• **Required work**
Print every entry, word for word, and skip the images.

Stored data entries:
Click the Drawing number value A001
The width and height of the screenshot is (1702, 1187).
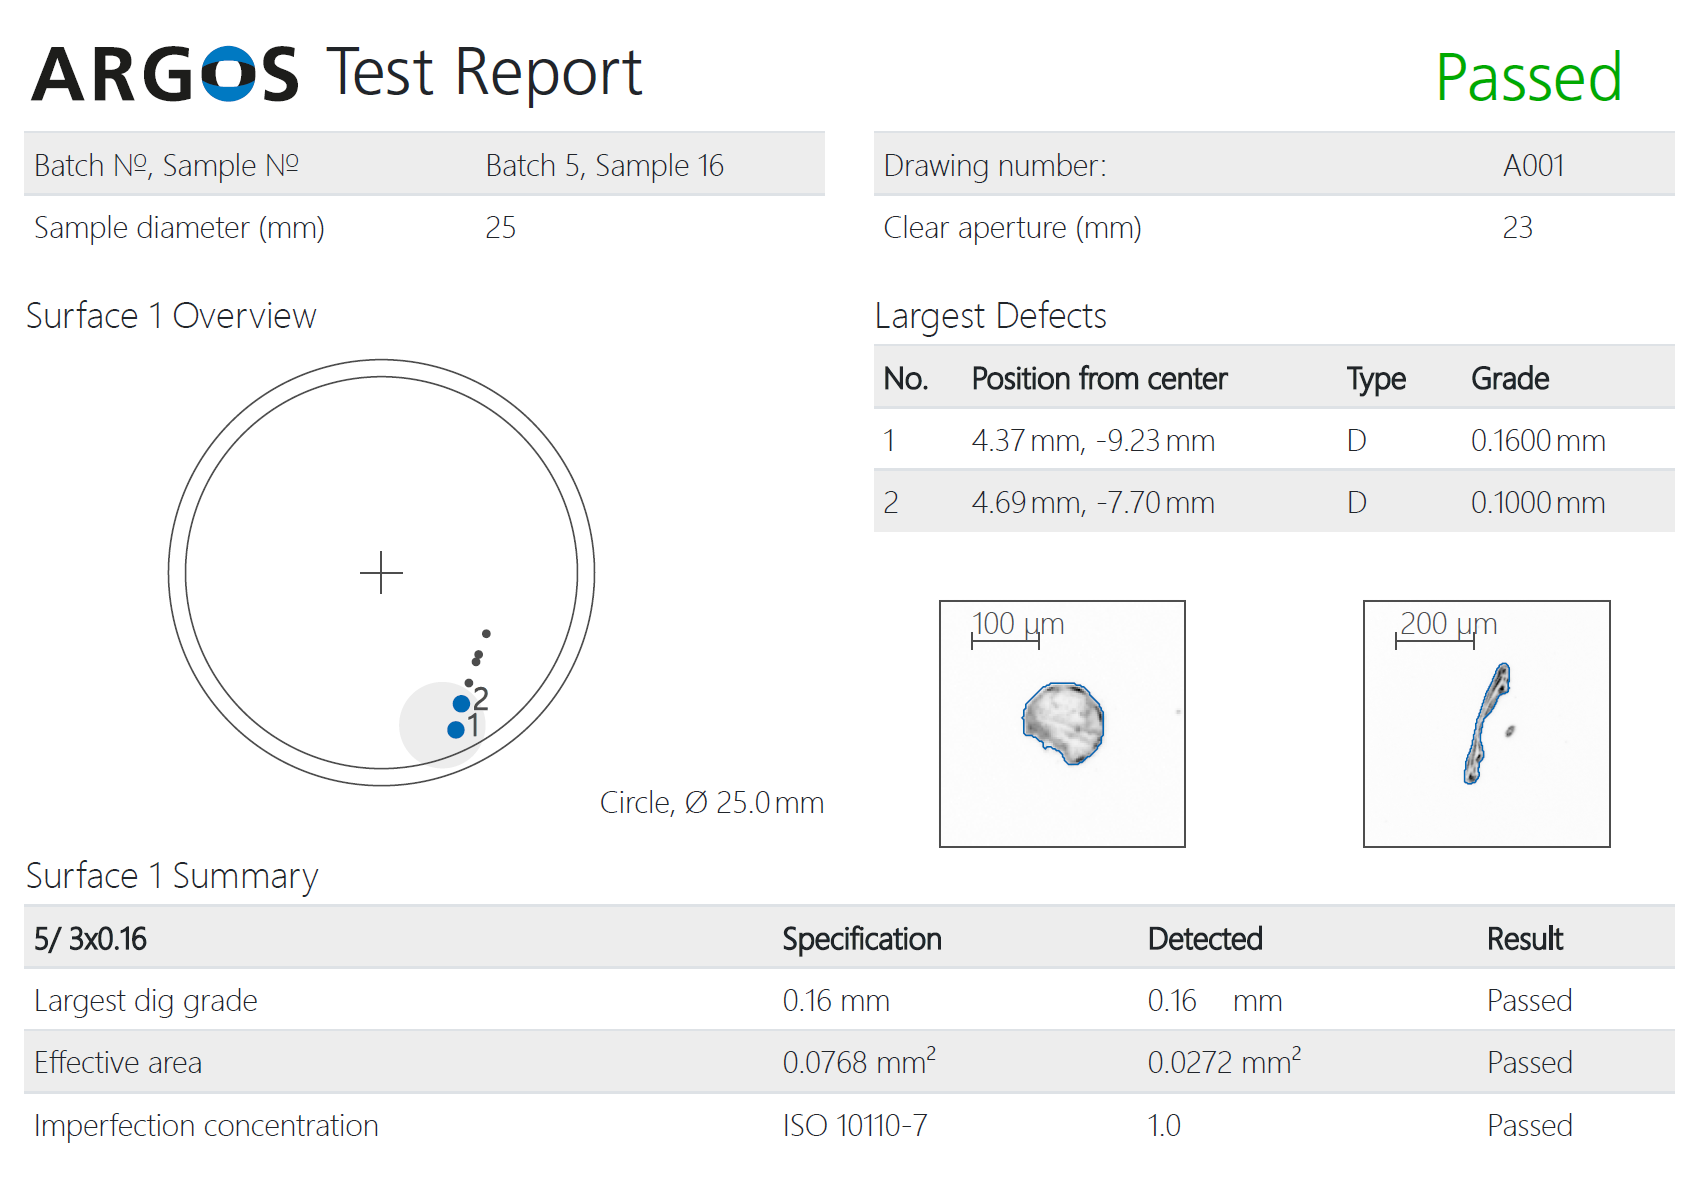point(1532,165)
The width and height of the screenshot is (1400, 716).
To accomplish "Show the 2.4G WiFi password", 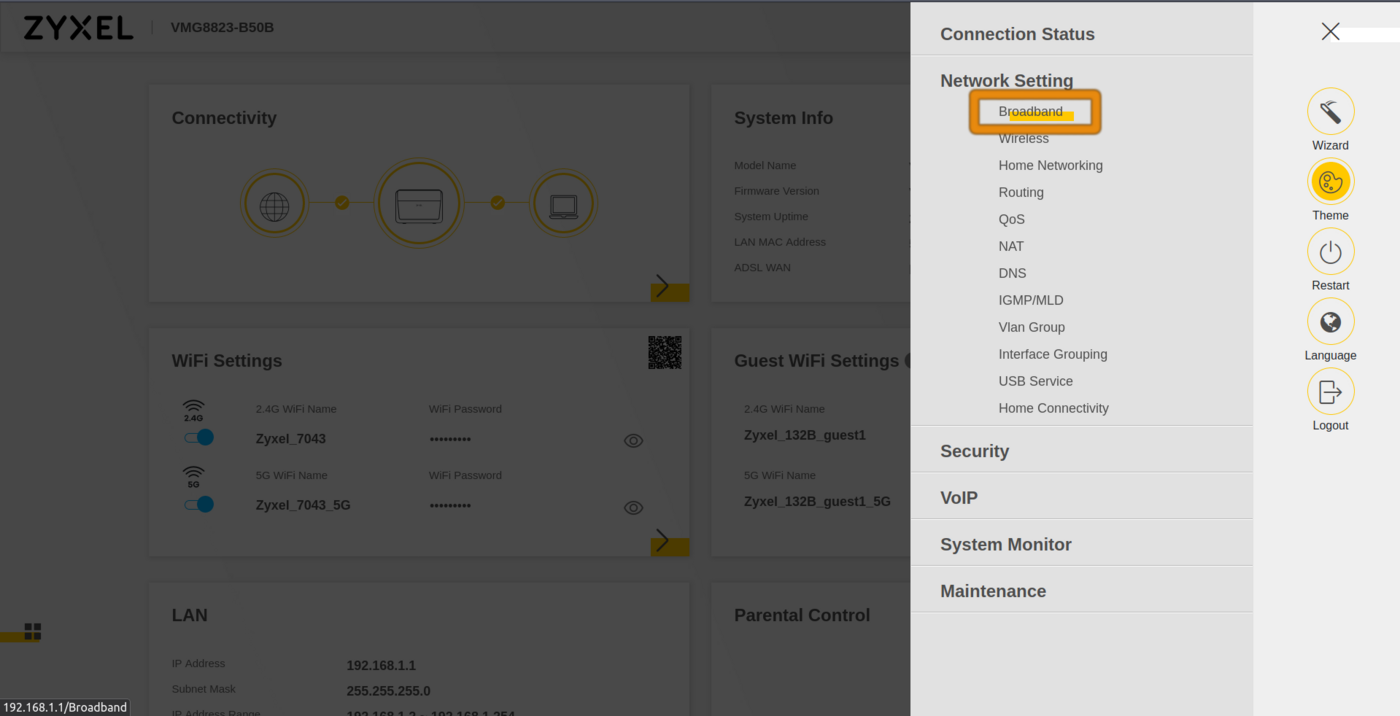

• **Task output**
Click the Drawing number value A001
The width and height of the screenshot is (1702, 1187).
point(1532,165)
The width and height of the screenshot is (1400, 716).
To accomplish "Show the 2.4G WiFi password", 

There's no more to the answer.